→ **What the task asks**:
A complete answer includes every line below with the word "description".

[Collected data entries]
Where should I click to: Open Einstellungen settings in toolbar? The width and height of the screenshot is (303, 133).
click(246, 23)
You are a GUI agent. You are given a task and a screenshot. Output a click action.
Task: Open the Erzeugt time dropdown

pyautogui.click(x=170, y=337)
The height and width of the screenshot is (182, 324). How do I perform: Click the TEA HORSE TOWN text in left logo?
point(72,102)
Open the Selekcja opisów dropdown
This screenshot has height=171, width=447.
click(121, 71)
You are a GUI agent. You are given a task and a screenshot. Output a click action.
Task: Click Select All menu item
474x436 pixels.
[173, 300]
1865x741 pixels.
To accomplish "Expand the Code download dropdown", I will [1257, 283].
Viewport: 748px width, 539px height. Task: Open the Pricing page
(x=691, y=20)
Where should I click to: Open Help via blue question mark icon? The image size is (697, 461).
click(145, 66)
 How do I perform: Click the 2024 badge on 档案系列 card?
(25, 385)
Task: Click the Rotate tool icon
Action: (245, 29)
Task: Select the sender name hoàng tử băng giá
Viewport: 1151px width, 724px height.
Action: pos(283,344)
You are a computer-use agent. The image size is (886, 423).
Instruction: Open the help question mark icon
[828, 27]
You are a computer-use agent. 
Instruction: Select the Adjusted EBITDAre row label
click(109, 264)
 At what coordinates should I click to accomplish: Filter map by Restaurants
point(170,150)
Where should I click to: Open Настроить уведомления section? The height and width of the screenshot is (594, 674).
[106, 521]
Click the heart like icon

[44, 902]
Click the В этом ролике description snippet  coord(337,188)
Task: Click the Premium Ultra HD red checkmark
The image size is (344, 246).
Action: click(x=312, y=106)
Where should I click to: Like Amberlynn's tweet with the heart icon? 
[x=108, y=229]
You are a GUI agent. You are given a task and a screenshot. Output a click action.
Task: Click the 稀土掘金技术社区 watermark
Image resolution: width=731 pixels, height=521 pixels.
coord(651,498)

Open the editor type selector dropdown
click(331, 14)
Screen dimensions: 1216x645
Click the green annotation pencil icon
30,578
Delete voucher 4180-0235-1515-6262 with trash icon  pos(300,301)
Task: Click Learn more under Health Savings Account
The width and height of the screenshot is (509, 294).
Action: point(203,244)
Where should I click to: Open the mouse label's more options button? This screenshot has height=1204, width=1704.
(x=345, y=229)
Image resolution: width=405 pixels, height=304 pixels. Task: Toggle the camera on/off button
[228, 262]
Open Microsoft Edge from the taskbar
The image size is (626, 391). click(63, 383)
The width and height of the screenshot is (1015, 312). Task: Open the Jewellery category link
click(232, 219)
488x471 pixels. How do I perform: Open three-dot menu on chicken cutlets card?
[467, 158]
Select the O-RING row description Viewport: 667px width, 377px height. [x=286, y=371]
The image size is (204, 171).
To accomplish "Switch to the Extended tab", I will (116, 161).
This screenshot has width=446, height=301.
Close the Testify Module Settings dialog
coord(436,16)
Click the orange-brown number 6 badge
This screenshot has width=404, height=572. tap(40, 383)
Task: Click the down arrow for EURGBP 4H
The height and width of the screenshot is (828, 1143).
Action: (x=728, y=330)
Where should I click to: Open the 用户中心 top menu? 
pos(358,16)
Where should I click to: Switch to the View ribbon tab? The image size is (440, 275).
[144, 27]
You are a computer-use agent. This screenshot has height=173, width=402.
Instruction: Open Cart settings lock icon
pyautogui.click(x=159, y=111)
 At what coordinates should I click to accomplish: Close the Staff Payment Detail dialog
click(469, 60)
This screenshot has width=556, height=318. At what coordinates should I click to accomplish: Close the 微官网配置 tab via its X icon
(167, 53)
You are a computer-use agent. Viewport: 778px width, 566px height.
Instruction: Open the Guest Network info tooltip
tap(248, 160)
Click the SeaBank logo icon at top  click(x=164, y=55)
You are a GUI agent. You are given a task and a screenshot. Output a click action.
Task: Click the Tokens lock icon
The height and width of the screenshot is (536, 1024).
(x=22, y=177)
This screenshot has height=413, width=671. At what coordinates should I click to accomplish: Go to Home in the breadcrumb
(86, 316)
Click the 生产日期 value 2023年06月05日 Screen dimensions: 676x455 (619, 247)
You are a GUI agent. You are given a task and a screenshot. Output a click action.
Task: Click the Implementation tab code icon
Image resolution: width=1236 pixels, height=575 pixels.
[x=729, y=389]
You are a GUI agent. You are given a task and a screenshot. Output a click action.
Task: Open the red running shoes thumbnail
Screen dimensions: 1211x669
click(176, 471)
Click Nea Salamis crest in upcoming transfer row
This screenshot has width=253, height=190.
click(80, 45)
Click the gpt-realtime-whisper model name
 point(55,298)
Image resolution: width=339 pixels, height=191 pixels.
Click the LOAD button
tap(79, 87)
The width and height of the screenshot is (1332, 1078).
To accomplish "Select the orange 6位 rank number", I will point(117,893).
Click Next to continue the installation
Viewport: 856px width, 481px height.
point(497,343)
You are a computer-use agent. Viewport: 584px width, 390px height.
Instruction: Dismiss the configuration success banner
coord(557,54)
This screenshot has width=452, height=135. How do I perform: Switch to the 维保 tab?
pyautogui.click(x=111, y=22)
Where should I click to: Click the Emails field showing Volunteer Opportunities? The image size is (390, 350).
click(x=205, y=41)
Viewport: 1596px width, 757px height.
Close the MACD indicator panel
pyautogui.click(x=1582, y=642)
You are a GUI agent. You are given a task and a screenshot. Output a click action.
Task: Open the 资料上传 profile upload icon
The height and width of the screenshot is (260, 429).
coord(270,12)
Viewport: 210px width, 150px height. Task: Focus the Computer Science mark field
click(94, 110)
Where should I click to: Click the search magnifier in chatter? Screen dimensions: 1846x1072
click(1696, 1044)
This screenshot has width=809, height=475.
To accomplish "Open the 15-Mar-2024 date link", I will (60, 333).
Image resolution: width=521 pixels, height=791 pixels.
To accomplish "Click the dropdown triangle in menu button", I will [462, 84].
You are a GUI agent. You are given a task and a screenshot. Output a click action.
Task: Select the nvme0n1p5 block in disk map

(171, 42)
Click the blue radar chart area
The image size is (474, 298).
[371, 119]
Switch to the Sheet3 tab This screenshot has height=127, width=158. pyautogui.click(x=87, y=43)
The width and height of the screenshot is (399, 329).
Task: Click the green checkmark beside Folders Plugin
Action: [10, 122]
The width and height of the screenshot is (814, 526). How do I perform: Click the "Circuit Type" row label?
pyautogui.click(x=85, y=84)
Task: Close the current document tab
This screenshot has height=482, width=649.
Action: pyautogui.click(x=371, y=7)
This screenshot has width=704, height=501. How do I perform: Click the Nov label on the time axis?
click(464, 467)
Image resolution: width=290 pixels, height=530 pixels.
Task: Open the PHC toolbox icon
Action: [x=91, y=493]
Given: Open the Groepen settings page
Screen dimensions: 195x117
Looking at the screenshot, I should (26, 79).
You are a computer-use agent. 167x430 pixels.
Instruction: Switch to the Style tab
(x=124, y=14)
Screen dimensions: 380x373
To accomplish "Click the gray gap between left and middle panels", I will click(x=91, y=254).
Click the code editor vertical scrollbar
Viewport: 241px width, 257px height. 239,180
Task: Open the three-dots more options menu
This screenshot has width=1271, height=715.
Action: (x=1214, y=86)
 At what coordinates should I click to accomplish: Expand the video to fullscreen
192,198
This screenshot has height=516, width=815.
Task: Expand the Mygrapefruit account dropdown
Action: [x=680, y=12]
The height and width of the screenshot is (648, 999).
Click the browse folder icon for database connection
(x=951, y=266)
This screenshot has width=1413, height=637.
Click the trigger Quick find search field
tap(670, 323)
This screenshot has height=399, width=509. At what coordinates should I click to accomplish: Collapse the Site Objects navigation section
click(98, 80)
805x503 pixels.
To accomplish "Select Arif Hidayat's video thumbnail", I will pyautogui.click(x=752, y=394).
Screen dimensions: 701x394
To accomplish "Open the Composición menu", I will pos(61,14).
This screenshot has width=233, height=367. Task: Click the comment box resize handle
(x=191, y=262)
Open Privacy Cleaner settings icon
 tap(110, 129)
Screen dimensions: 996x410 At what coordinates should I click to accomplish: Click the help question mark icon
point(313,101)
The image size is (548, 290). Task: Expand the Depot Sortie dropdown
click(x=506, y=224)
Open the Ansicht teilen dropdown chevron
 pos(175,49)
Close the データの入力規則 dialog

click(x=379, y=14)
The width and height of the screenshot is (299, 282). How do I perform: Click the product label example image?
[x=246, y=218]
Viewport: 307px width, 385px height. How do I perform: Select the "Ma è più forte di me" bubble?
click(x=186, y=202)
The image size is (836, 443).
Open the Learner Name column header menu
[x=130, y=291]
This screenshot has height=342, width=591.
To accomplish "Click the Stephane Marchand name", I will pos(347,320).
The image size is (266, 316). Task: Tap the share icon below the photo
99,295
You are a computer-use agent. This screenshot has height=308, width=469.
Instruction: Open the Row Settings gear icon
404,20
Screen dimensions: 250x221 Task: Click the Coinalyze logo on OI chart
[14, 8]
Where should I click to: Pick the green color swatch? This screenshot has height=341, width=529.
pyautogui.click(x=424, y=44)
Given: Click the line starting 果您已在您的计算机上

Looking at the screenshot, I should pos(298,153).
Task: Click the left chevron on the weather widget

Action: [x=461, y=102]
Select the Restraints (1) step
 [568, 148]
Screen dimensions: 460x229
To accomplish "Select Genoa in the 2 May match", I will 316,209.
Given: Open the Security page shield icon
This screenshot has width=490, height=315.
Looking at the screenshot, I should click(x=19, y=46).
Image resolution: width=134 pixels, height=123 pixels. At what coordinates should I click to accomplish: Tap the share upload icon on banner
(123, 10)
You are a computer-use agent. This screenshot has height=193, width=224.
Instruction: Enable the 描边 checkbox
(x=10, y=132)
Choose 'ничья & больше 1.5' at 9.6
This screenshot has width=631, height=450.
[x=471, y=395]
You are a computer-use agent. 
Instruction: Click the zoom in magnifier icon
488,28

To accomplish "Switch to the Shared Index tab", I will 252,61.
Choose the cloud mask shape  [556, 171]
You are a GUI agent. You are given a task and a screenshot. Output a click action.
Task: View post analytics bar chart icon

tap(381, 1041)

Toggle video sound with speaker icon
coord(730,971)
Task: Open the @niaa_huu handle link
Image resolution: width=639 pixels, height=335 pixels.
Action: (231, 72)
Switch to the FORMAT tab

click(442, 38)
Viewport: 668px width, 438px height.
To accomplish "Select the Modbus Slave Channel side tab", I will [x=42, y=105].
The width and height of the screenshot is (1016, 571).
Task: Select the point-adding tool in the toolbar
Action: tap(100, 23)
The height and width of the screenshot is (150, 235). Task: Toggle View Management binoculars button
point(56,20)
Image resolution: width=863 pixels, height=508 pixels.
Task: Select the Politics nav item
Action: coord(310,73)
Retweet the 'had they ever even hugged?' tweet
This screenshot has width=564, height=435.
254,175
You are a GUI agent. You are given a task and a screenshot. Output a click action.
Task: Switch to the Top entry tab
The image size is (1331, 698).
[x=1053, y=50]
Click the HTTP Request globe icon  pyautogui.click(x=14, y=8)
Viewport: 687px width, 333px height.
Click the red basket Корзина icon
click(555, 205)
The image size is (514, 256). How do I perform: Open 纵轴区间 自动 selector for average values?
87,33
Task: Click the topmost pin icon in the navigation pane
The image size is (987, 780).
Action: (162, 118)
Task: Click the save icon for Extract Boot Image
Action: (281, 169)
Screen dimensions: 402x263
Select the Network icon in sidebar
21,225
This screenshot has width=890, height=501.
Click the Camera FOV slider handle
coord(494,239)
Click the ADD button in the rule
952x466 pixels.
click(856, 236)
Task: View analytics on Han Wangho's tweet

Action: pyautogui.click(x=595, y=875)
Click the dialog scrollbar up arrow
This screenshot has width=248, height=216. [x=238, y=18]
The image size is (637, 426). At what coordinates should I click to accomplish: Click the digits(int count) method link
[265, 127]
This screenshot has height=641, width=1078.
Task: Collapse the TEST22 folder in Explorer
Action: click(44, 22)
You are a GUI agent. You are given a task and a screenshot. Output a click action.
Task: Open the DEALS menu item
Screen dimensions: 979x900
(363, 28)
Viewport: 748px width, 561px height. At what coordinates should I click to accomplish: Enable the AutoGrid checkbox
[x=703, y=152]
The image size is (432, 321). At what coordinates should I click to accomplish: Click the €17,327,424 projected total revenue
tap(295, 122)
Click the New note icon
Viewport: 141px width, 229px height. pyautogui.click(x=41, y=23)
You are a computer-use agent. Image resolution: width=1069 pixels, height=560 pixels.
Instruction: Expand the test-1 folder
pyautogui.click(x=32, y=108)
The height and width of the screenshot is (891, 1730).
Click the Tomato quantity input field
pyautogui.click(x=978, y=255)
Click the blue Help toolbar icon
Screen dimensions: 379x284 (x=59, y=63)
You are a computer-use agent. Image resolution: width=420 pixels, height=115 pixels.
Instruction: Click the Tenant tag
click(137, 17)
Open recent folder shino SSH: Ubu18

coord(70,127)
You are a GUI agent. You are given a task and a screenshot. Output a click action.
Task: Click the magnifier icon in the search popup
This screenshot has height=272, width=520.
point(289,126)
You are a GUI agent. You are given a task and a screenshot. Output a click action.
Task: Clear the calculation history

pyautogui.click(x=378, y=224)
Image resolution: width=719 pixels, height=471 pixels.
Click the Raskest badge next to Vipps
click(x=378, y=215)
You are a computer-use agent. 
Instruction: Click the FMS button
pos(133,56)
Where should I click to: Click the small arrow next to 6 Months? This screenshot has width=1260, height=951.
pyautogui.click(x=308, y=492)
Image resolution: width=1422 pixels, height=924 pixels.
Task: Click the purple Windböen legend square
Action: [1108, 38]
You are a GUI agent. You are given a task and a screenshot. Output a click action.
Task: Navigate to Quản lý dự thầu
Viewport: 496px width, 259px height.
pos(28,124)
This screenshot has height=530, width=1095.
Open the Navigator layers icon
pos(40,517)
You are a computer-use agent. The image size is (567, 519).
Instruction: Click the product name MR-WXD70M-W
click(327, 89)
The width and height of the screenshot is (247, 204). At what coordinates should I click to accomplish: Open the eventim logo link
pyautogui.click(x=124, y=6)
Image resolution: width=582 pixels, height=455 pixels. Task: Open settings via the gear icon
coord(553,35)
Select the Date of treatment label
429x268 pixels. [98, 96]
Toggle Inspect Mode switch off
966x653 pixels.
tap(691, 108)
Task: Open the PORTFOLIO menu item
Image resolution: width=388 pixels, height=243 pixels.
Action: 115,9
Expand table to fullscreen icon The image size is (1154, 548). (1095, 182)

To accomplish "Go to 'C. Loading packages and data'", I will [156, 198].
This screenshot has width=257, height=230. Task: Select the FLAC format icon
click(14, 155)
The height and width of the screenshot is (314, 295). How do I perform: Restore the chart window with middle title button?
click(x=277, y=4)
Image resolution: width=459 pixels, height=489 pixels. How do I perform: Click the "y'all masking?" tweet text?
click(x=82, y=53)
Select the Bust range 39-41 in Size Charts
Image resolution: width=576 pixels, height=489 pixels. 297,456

→ **Output of the exercise**:
Click the В этом ролике description snippet  coord(337,188)
Select the O-RING row description Viewport: 667px width, 377px height. [x=286, y=371]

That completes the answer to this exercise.